According to the survey, the five per cent is among the lowest rates across the world. However, the business discontinuation rate is among the highest at 26.4 per cent, in India.
In order to assess the level of entrepreneurial activity, the survey was conducted among 3,400 respondents, aged between 18 and 64 years.
The Global Entrepreneurship Monitor (GEM) India Report 2016-17, which is prepared by Gandhinagar-based Entrepreneurship Development Institute of India (EDI) and its associates, says that 11 per cent of India’s adult population is engaged in “total early-stage entrepreneurial activity (TEA)”.
The report says that around four per cent of the population accounts for “nascent entrepreneurs”, who are actively engaged in setting up a business, which they will own or co-own.
Besides, seven per cent people are the entrepreneurs, who are owner-managers of businesses, running for less than 3.5 years.
The report says that in India, only five per cent of adult population manages to establish their businesses. Also, their businesses survive for longer than 42 months.

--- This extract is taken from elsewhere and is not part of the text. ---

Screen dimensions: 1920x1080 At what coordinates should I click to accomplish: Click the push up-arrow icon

This rate is among the lowest in the world records, it adds.
Brazil has the highest rate of established business ownership (17 per cent) and South Africa has the lowest (three per cent), among the BRICS economies. Whereas, China has recorded a slightly higher rate of eight per cent, while it is five per cent in both Russia and India, says the report.

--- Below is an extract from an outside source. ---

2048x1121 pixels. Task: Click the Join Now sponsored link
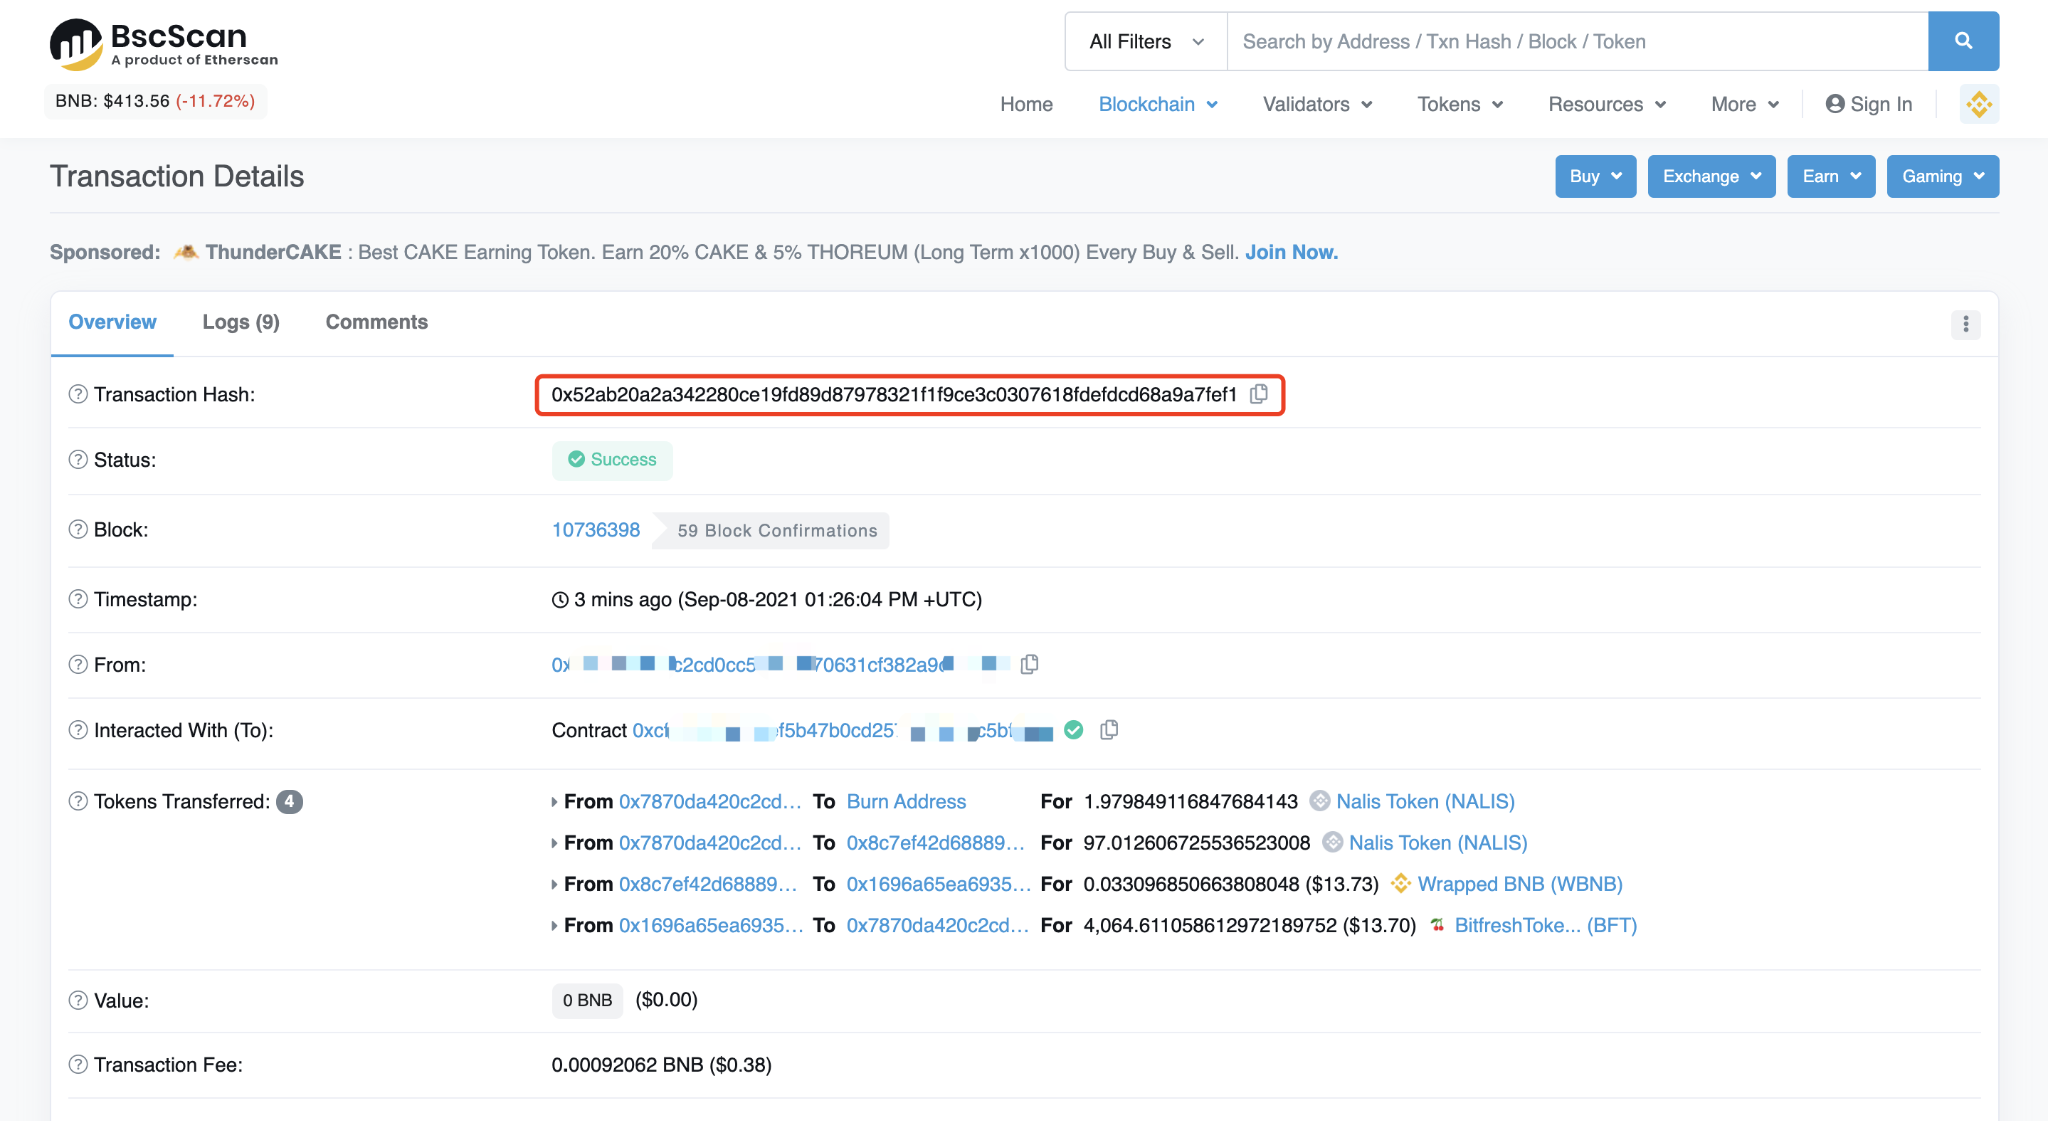pyautogui.click(x=1290, y=252)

In India, of those engaged in “TEA”, more than half have low-growth expectation. This is because they “did not intend to expand their employee base,” says the report.
Also, while 44 per cent expect to hire 1-5 employees over the next five years, only 5 per cent plan to hire more than five employees, it added.
In India, Business discontinuation rate, at 26.4 per cent, is among the highest in the world, at the same time.
The business discontinuation in 1.3 per cent of cases is the result of Bureaucratic hurdles. Where seven per cent of businesses fail due to financial issues, 6.5 per cent due to personal reasons. Further, 16.9 per cent fail because of the business turning unprofitable, and 58.4 per cent due to some other reasons.
Out of those engaged in “TEA”, a strong 70.9 per cent are in wholesale and retail trade, 12.1 per cent in agriculture, mining, manufacturing and transportation, 9.3 per cent in health, education, government and social service, 4.5 per cent in ICT and finance, and 3.3 per cent in other sectors.
The figures in the report show a sharp decline in early stage of entrepreneurial activity in agriculture. In the previous year, this used to be predominant, at 42 per cent.